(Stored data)

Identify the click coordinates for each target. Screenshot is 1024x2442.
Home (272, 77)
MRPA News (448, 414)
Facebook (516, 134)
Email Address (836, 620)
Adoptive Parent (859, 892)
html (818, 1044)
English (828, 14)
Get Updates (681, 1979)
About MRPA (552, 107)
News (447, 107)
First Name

• Directions for this task: With the entries above as the source, set down exactly the lines from the one holding "Home (272, 77)" through the last line, both ends included.

• Solution to the exercise:
Home (272, 77)
MRPA News (448, 414)
Facebook (516, 134)
Email Address (836, 620)
Adoptive Parent (859, 892)
html (818, 1044)
English (828, 14)
Get Updates (681, 1979)
About MRPA (552, 107)
News (447, 107)
First Name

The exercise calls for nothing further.